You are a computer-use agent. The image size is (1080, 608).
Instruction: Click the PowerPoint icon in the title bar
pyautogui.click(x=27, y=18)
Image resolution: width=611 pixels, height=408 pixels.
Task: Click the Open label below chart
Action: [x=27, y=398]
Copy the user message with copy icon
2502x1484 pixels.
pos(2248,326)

» Given task: Can you reproduce the listing above, every line, with no changes?

» Final result:
You are a computer-use agent. The image size is (1080, 608).
Instruction: Click the PowerPoint icon in the title bar
pyautogui.click(x=27, y=18)
Image resolution: width=611 pixels, height=408 pixels.
Task: Click the Open label below chart
Action: [x=27, y=398]
Copy the user message with copy icon
2502x1484 pixels.
pos(2248,326)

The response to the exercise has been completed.